### Written request:
Convert the records, from the line containing "Screen dimensions: 587x623" up to and including the last line of the records, into a Markdown table with the columns Row and Text, leaving out any blank lines.

### Data listing:
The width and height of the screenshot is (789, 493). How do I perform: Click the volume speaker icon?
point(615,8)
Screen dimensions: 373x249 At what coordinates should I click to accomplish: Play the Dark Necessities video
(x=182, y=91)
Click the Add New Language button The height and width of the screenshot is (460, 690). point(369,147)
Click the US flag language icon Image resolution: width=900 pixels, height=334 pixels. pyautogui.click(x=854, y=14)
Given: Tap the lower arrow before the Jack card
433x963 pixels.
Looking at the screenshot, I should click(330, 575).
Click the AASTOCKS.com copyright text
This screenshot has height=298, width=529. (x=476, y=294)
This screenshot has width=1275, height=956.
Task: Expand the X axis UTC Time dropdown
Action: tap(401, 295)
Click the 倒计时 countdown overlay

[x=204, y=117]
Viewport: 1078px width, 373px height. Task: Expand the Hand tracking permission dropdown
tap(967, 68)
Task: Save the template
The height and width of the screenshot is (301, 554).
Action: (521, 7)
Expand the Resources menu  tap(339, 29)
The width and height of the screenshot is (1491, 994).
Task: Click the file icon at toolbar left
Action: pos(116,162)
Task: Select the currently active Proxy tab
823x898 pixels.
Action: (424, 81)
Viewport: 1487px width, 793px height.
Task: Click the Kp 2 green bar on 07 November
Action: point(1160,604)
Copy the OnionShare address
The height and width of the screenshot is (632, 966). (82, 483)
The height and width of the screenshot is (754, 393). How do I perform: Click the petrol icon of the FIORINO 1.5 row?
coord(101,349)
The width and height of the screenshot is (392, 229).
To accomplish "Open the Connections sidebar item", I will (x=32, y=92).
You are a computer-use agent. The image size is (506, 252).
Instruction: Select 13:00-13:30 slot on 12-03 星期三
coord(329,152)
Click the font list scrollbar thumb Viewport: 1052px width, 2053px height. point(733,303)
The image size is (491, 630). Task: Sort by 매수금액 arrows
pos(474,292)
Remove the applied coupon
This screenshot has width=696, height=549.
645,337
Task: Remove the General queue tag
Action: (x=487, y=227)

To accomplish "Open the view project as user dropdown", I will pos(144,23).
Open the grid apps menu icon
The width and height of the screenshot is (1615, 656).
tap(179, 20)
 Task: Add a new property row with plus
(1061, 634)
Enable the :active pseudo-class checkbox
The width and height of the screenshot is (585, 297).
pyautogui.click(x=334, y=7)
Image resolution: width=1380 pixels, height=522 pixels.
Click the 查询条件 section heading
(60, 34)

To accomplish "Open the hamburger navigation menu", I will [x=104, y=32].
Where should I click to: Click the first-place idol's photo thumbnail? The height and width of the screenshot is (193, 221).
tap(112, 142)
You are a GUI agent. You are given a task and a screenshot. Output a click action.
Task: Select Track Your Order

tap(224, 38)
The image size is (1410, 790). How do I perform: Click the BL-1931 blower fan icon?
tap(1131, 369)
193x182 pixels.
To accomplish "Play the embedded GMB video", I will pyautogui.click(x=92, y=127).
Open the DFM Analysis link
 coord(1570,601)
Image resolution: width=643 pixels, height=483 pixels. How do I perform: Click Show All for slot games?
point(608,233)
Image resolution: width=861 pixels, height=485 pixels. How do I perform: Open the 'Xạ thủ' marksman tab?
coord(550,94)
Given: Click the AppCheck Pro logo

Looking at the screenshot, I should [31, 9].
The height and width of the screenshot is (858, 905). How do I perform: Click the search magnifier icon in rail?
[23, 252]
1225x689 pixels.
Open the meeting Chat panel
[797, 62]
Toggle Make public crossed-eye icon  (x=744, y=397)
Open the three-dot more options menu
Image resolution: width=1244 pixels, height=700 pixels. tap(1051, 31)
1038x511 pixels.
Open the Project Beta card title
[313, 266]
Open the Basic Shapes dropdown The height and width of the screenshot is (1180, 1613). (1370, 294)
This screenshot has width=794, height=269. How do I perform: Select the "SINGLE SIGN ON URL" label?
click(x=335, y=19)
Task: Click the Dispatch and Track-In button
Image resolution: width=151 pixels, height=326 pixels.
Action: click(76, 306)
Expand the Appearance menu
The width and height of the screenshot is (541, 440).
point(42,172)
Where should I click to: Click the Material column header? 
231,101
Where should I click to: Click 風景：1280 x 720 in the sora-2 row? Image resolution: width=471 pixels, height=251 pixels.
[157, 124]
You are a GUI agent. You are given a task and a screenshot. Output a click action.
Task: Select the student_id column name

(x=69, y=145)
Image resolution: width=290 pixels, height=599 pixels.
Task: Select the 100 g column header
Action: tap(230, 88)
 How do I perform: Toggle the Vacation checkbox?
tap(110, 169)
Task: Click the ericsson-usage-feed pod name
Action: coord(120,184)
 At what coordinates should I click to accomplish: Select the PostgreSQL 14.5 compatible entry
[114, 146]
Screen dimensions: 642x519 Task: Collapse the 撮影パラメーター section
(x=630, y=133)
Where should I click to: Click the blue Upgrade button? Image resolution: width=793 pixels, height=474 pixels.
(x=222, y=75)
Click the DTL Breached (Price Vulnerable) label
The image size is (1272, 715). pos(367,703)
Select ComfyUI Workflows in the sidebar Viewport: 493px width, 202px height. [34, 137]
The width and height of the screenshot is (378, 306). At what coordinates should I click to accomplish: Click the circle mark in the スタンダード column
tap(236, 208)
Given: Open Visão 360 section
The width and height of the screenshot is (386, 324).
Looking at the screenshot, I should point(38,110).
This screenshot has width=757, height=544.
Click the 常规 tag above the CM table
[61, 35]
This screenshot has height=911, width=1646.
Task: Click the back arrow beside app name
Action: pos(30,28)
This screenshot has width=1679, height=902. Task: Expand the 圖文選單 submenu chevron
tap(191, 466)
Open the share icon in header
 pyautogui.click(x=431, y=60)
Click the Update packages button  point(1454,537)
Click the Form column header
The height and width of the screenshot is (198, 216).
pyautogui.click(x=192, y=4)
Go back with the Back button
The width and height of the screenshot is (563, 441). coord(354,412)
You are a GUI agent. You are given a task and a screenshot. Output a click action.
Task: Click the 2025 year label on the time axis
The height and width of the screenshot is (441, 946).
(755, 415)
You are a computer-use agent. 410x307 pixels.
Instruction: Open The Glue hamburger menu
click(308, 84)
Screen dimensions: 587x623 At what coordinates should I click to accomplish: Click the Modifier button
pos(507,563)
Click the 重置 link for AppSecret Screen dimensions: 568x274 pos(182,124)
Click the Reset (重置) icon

### Full response:
| Row | Text |
|---|---|
| 1 | Screen dimensions: 587x623 At what coordinates should I click to accomplish: Click the Modifier button |
| 2 | pos(507,563) |
| 3 | Click the 重置 link for AppSecret Screen dimensions: 568x274 pos(182,124) |
| 4 | Click the Reset (重置) icon |